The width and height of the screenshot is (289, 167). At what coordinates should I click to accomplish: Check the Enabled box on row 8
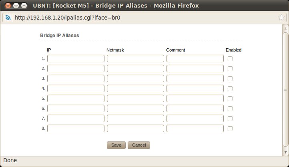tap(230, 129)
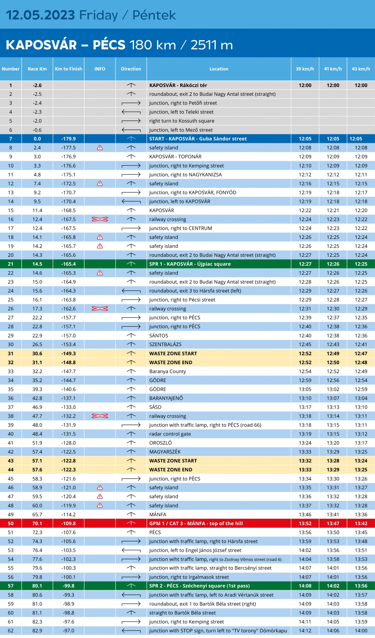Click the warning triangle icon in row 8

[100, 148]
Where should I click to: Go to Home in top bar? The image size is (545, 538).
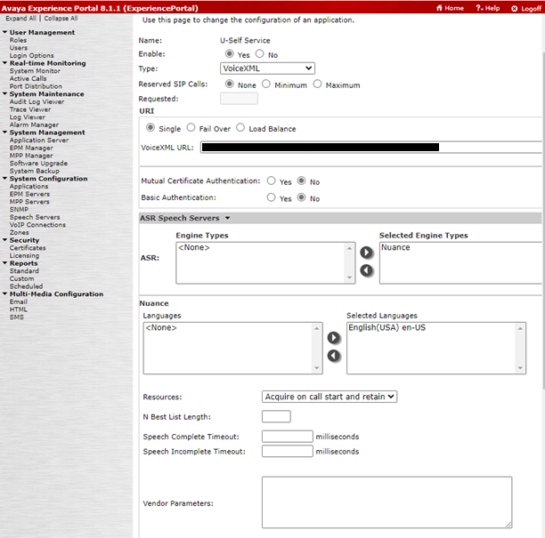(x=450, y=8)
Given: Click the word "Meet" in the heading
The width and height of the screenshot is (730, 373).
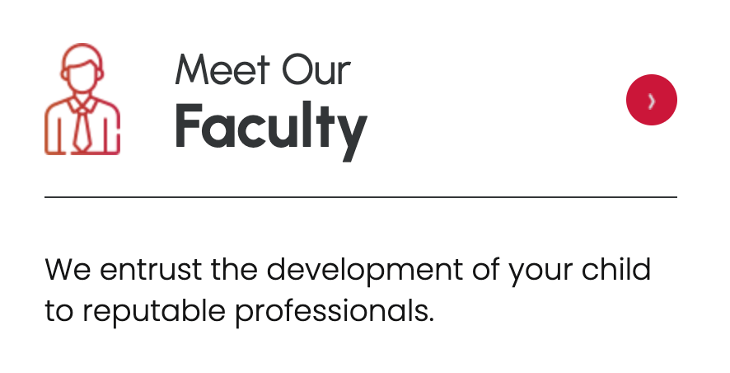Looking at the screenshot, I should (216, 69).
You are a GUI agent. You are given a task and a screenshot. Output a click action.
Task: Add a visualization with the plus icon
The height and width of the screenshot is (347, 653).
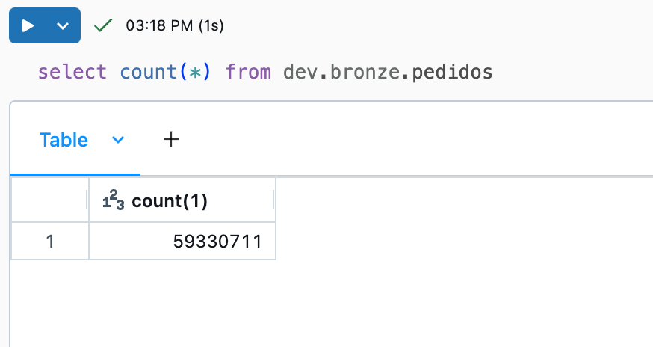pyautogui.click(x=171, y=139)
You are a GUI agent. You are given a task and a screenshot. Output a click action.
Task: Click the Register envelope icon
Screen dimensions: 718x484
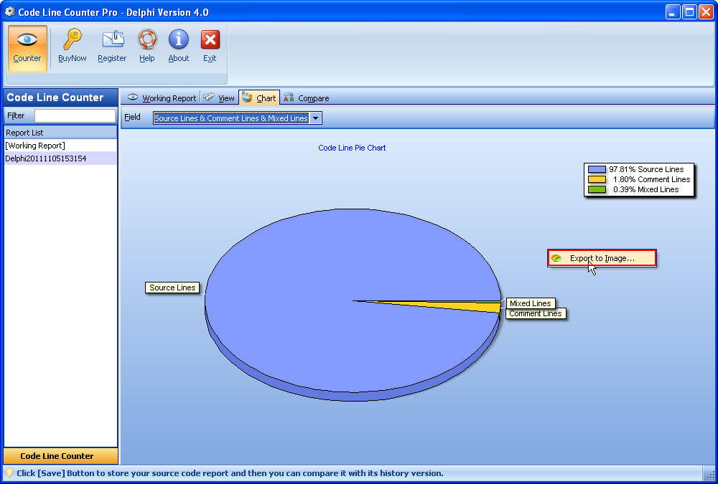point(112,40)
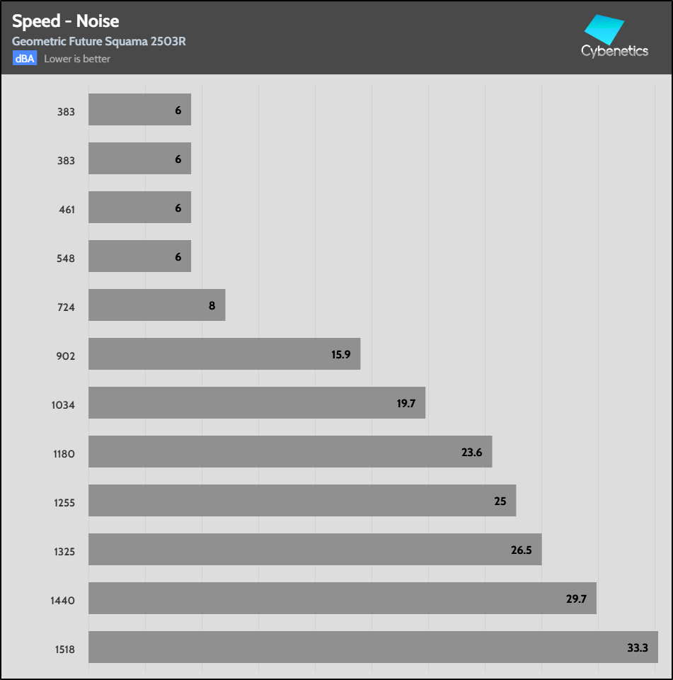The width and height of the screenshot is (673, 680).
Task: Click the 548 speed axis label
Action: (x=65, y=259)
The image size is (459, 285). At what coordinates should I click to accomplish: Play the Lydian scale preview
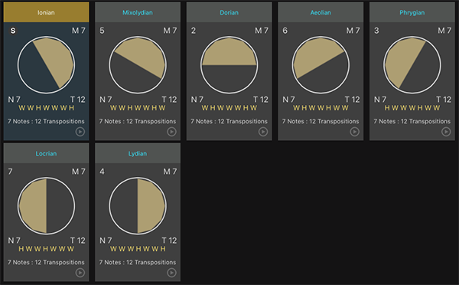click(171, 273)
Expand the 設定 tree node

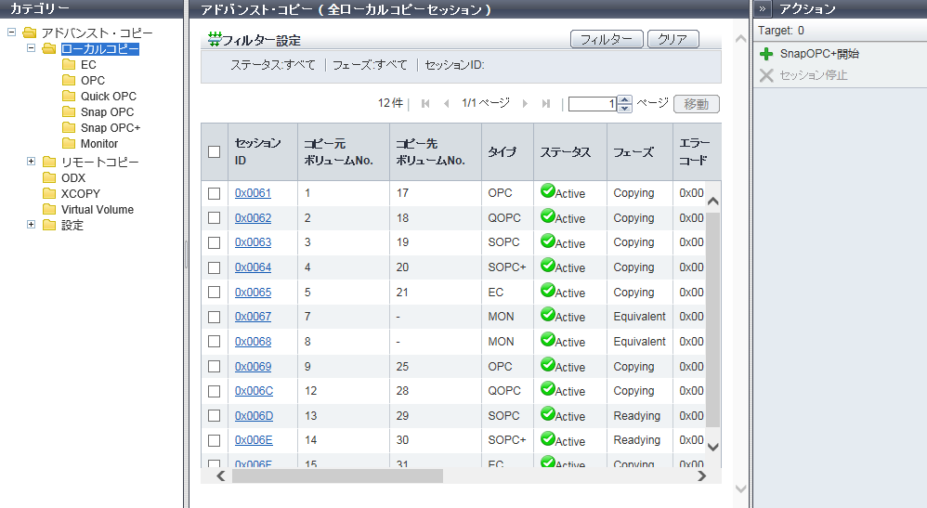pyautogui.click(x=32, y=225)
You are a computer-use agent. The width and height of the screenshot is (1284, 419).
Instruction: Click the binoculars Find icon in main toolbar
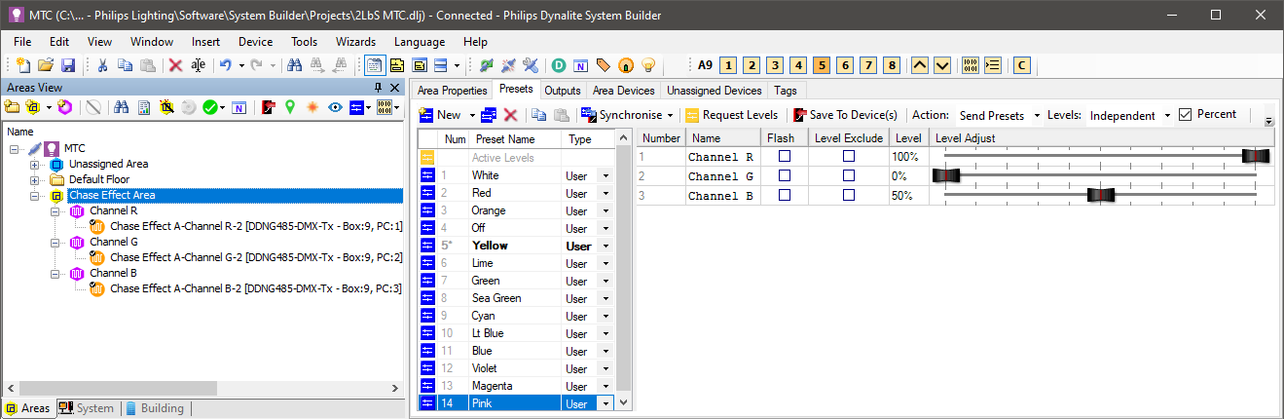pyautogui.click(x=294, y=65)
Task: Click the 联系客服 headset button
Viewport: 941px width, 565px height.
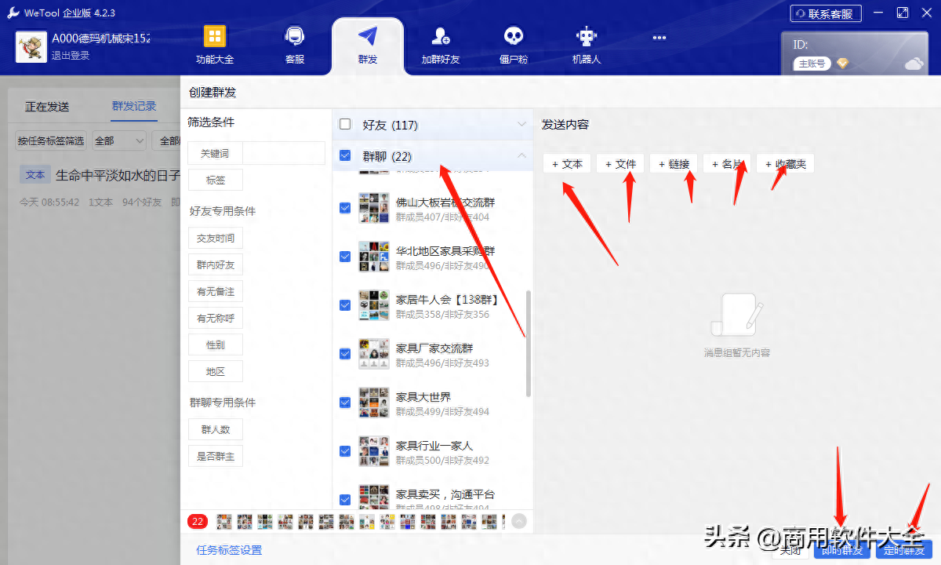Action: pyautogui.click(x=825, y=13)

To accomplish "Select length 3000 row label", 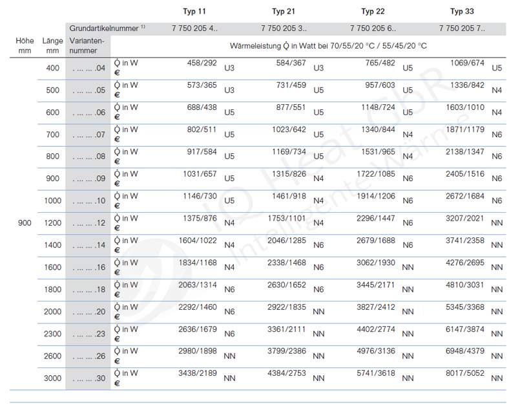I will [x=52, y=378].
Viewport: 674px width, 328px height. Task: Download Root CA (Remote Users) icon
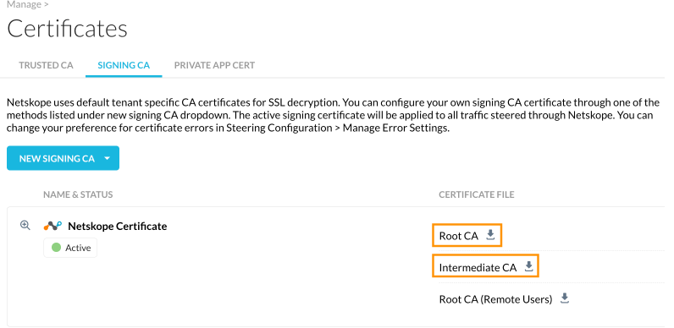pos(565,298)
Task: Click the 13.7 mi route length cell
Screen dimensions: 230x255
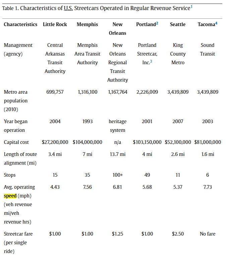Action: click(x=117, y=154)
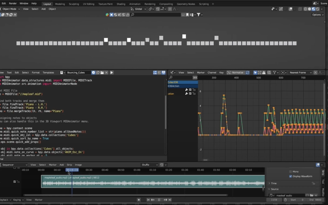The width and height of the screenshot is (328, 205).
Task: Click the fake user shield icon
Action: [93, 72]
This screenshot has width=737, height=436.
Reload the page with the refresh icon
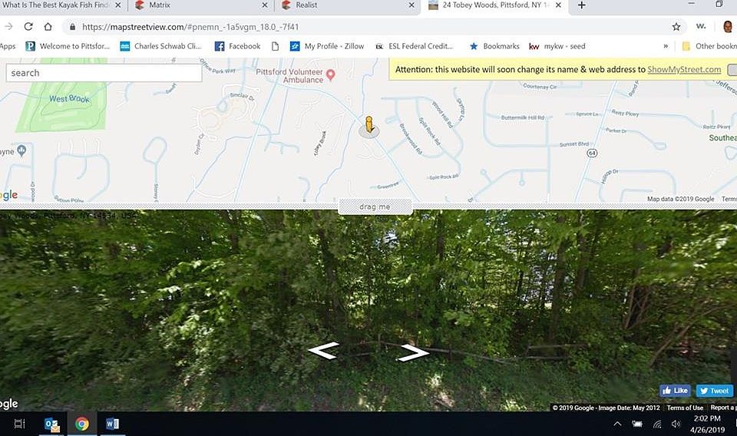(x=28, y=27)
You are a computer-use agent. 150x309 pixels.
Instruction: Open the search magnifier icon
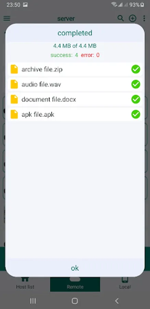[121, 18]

What is expected: Reproduce every line above containing "agent".

Exercise response:
You are a GUI agent. You are given a task and a screenshot. Output a click action.
You are a GUI agent. You are given a task and a screenshot. Output a click action.
You are a computer-use agent. The width and height of the screenshot is (1284, 419).
You are a computer-use agent. 150x309 pixels.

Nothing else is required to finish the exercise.